▸ **Brief**:
Please rewrite the rows below as a Markdown table with the columns No. and Line, from the first row through the line containing "center [451, 781].", skipping any blank lines.

▸ **Data excerpts**:
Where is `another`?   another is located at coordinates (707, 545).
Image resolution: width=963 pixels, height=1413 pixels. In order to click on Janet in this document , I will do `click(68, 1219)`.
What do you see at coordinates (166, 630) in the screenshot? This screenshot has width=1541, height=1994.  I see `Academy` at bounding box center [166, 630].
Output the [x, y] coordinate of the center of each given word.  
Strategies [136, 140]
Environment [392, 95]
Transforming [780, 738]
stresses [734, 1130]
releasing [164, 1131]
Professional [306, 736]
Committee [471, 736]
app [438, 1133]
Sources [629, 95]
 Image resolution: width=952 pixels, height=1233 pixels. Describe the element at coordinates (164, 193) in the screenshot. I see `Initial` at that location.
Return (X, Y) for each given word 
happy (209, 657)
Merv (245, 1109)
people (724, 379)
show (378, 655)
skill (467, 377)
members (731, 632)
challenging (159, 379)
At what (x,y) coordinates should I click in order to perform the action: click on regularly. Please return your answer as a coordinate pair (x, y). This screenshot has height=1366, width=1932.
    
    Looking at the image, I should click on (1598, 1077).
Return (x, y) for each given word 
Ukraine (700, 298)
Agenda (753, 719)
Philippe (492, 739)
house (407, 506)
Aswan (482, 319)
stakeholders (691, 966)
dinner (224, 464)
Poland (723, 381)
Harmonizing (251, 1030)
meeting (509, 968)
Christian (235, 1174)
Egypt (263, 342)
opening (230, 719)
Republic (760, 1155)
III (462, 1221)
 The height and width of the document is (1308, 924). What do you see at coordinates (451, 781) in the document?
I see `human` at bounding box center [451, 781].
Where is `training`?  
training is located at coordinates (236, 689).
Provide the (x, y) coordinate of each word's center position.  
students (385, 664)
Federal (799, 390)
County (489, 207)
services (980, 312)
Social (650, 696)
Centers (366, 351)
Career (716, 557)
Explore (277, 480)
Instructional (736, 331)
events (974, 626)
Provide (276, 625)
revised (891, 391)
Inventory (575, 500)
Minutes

▸ **Output below**:
| No. | Line |
|---|---|
| 1 | Where is `another`?   another is located at coordinates (707, 545). |
| 2 | Image resolution: width=963 pixels, height=1413 pixels. In order to click on Janet in this document , I will do `click(68, 1219)`. |
| 3 | What do you see at coordinates (166, 630) in the screenshot? This screenshot has width=1541, height=1994.  I see `Academy` at bounding box center [166, 630]. |
| 4 | Output the [x, y] coordinate of the center of each given word.   |
| 5 | Strategies [136, 140] |
| 6 | Environment [392, 95] |
| 7 | Transforming [780, 738] |
| 8 | stresses [734, 1130] |
| 9 | releasing [164, 1131] |
| 10 | Professional [306, 736] |
| 11 | Committee [471, 736] |
| 12 | app [438, 1133] |
| 13 | Sources [629, 95] |
| 14 |  Image resolution: width=952 pixels, height=1233 pixels. Describe the element at coordinates (164, 193) in the screenshot. I see `Initial` at that location. |
| 15 | Return (X, Y) for each given word  |
| 16 | happy (209, 657) |
| 17 | Merv (245, 1109) |
| 18 | people (724, 379) |
| 19 | show (378, 655) |
| 20 | skill (467, 377) |
| 21 | members (731, 632) |
| 22 | challenging (159, 379) |
| 23 | At what (x,y) coordinates should I click in order to perform the action: click on regularly. Please return your answer as a coordinate pair (x, y). This screenshot has height=1366, width=1932. |
| 24 |     Looking at the image, I should click on (1598, 1077). |
| 25 | Return (x, y) for each given word  |
| 26 | Ukraine (700, 298) |
| 27 | Agenda (753, 719) |
| 28 | Philippe (492, 739) |
| 29 | house (407, 506) |
| 30 | Aswan (482, 319) |
| 31 | stakeholders (691, 966) |
| 32 | dinner (224, 464) |
| 33 | Poland (723, 381) |
| 34 | Harmonizing (251, 1030) |
| 35 | meeting (509, 968) |
| 36 | Christian (235, 1174) |
| 37 | Egypt (263, 342) |
| 38 | opening (230, 719) |
| 39 | Republic (760, 1155) |
| 40 | III (462, 1221) |
| 41 |  The height and width of the document is (1308, 924). What do you see at coordinates (451, 781) in the document? |
| 42 | I see `human` at bounding box center [451, 781]. |